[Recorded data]
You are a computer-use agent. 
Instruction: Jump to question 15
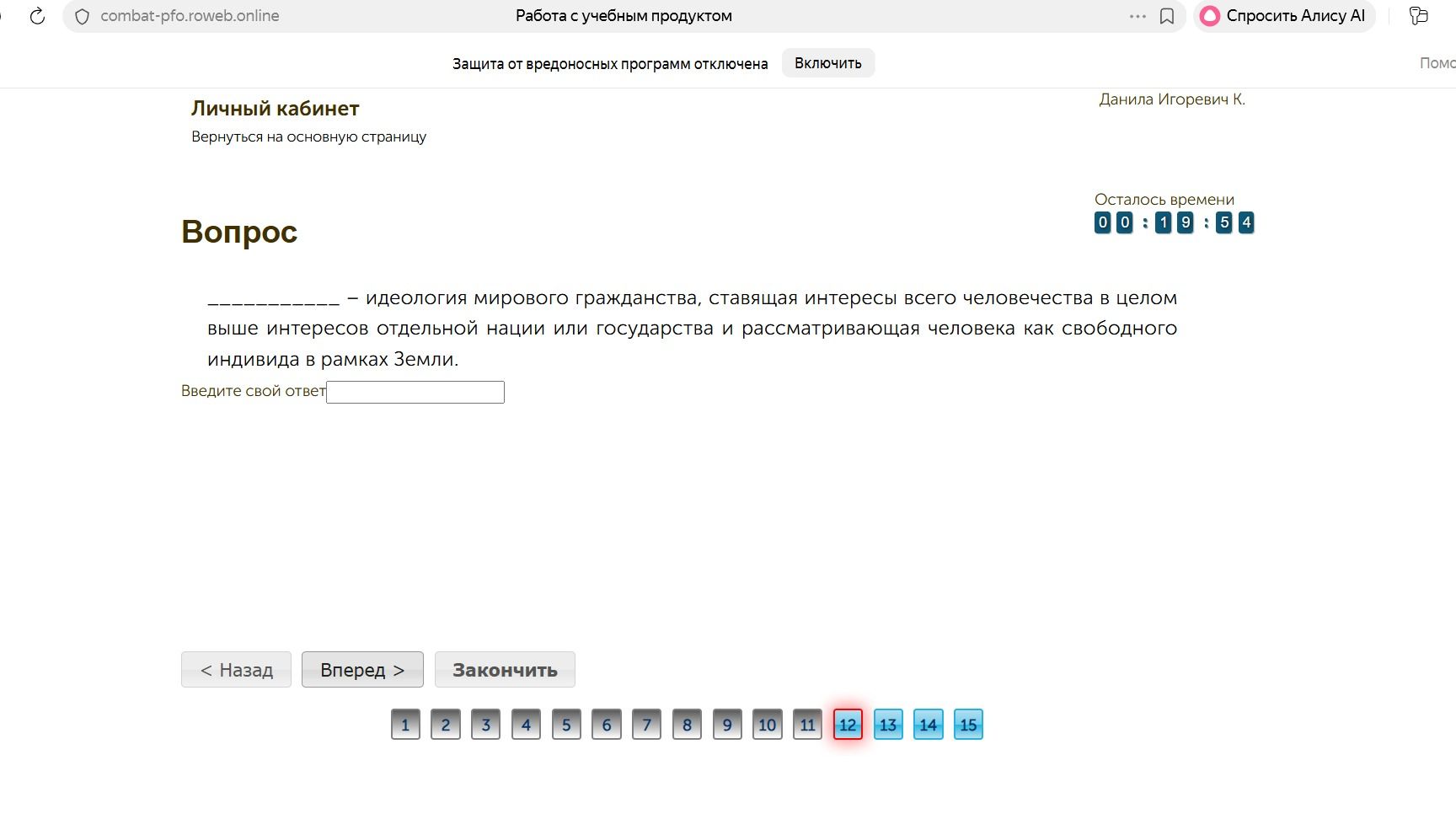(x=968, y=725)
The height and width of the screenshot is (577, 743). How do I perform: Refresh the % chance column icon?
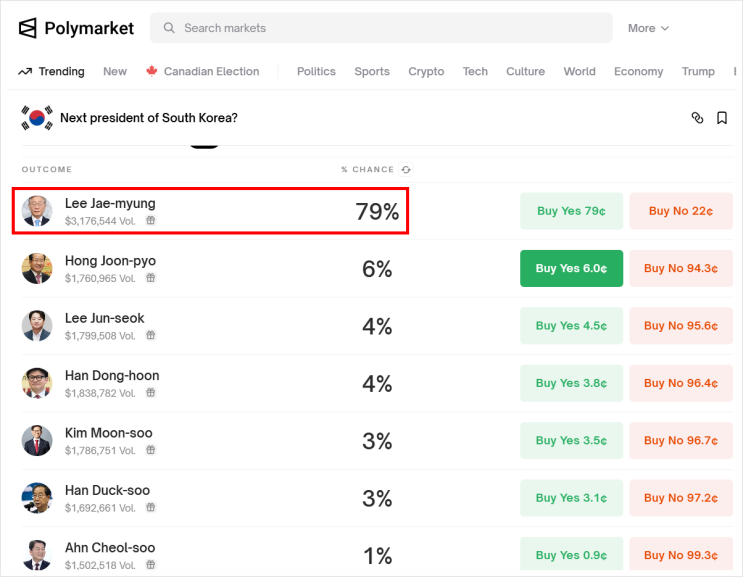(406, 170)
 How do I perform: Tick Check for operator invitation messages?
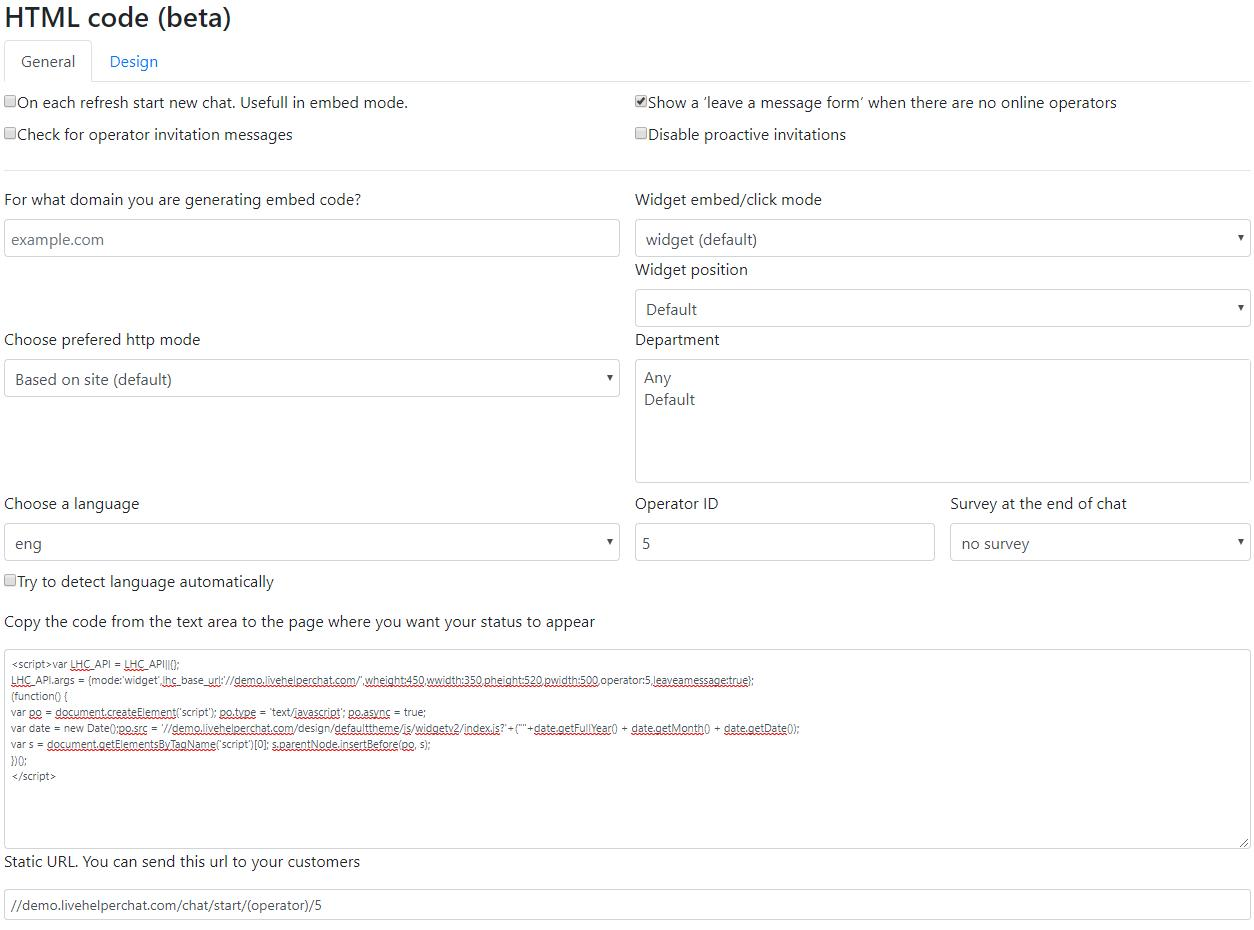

◆ **Activity**:
Be exact. Write out all the entries and omit the pictures.

◆ **Written solution**:
You are a computer-use agent. 
Instruction: Jump to question 15
(x=968, y=725)
The height and width of the screenshot is (577, 743). How do I perform: Refresh the % chance column icon?
(406, 170)
 How do I perform: Tick Check for operator invitation messages?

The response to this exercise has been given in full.